Reproduce everything from the line containing "You are a GUI" down to the end of the records, substituting "tick box" for "checkbox" and changing nothing else. Leave the pictures out of your answer.

· · · ·

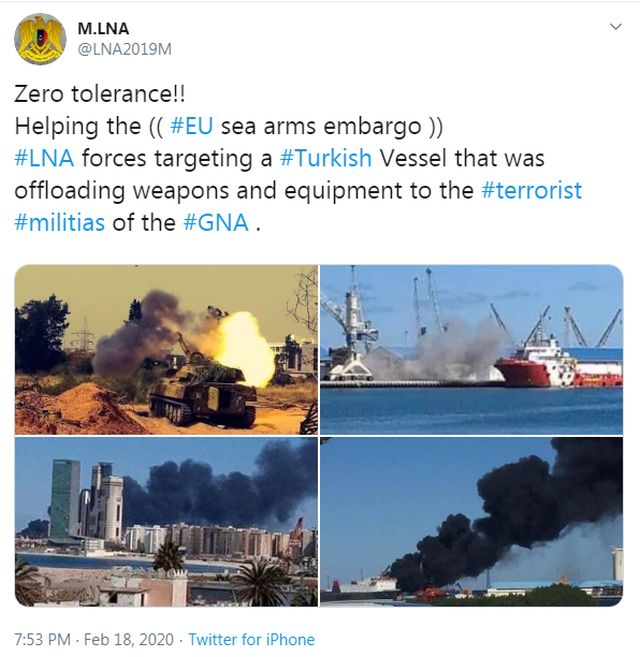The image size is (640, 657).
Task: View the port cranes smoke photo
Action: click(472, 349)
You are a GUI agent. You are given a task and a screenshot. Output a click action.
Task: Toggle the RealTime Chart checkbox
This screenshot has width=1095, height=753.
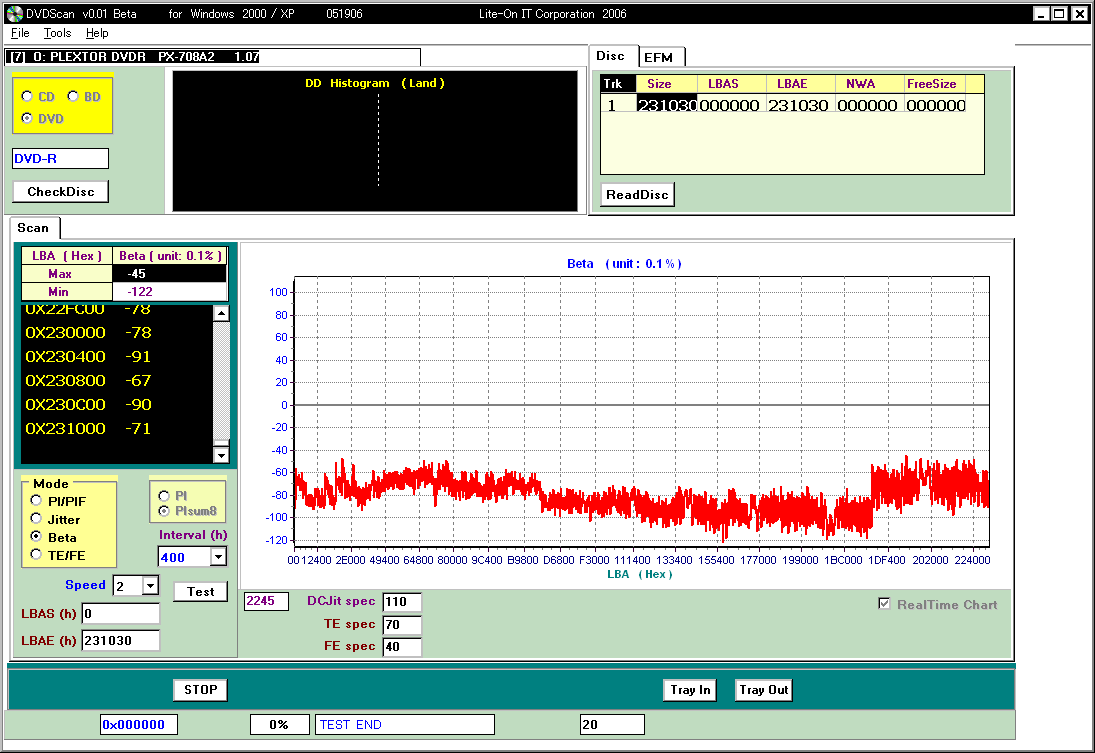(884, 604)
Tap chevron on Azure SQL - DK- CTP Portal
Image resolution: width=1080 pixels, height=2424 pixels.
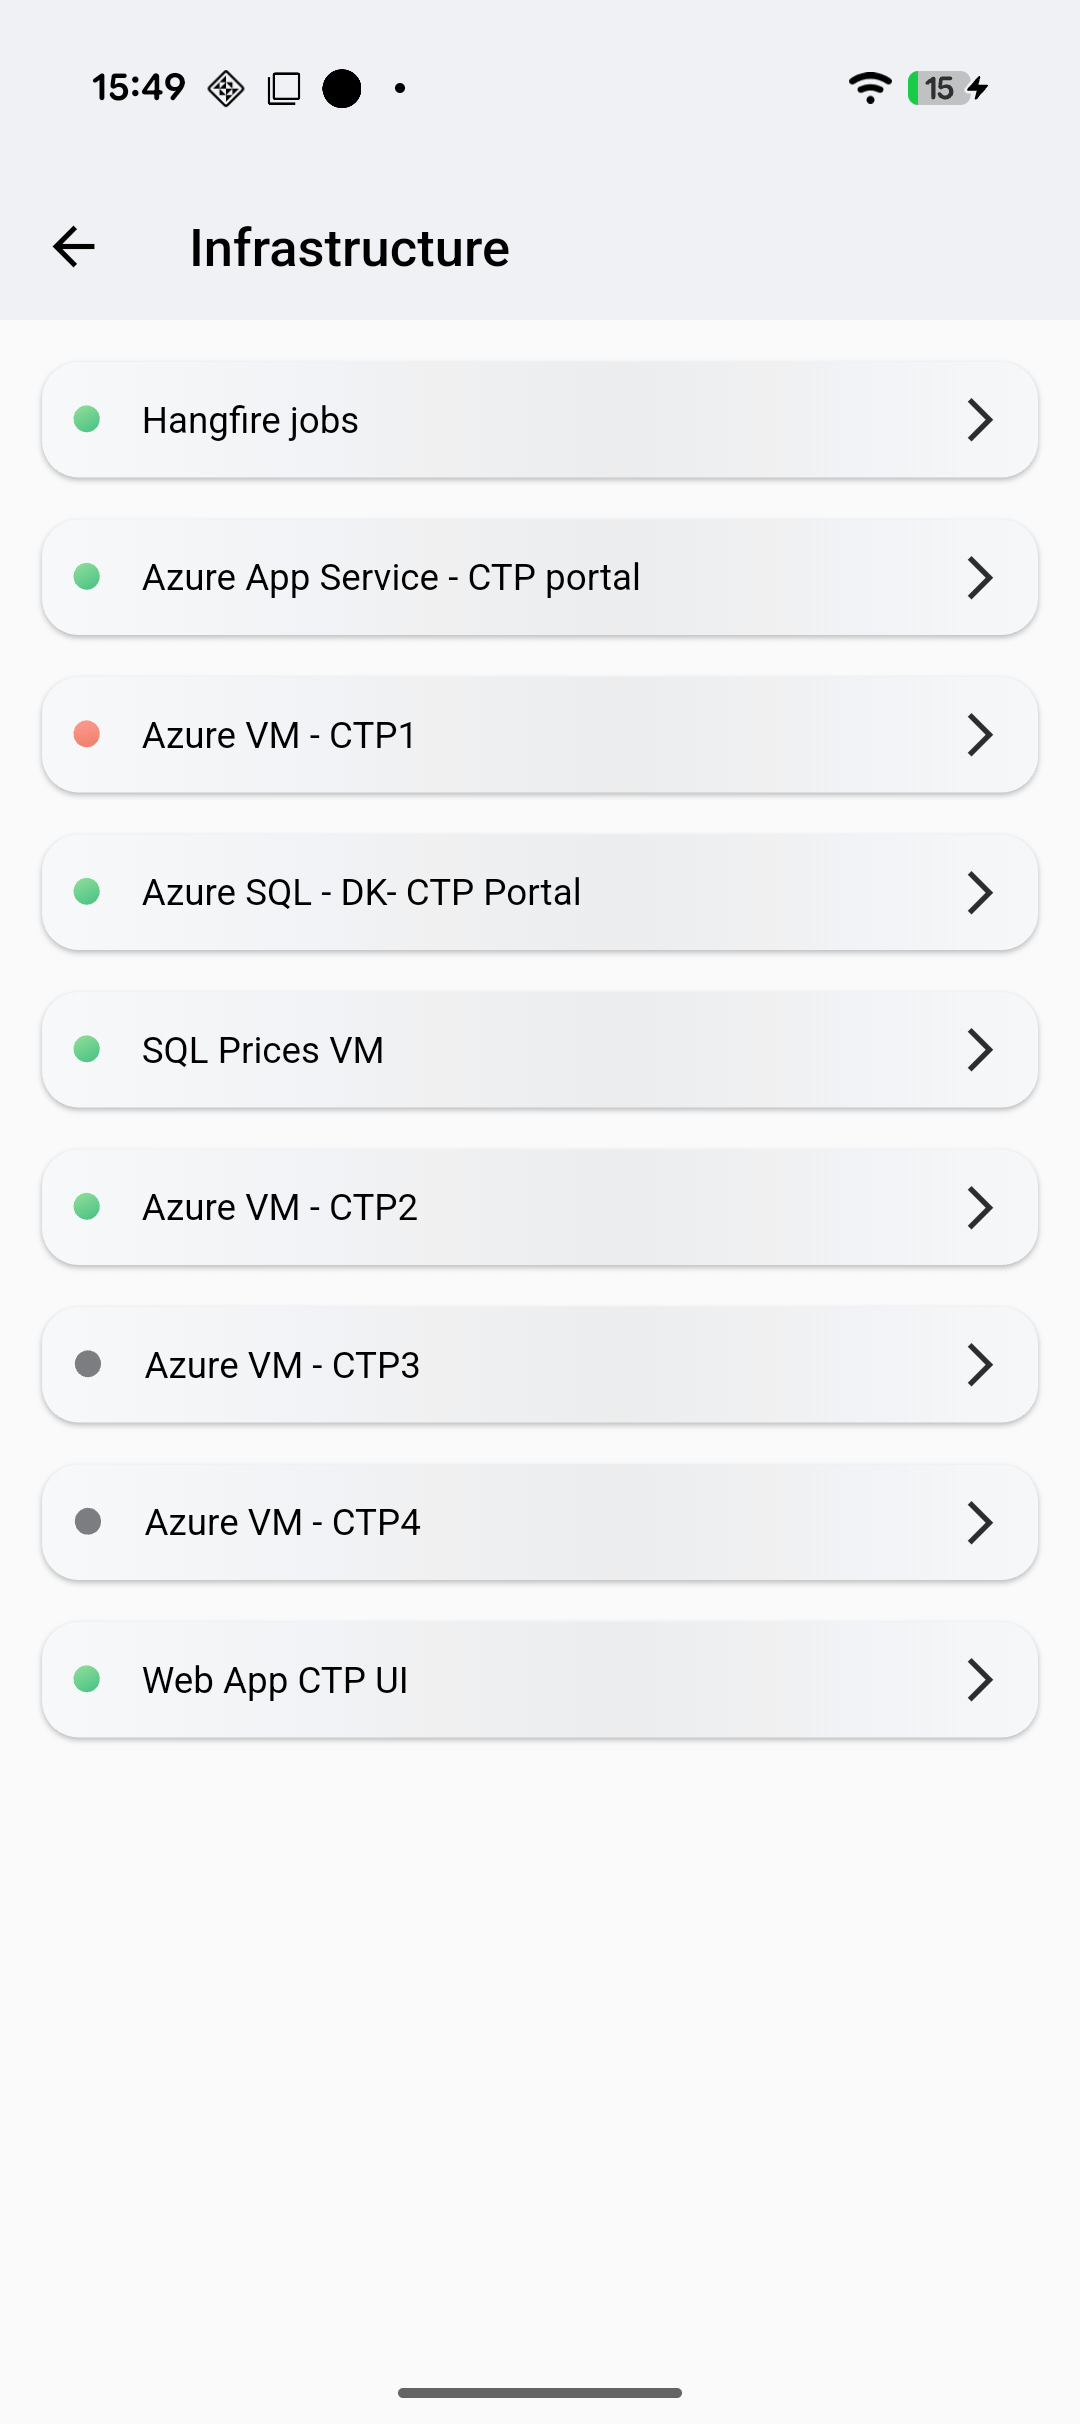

· · · ·

§ WRITTEN SOLUTION
You are a GUI agent. You are given a task and a screenshot. Output a click action.
Task: Toggle the RealTime Chart tick box
This screenshot has width=1095, height=753.
(884, 604)
Tap chevron on Azure SQL - DK- CTP Portal
Image resolution: width=1080 pixels, height=2424 pixels.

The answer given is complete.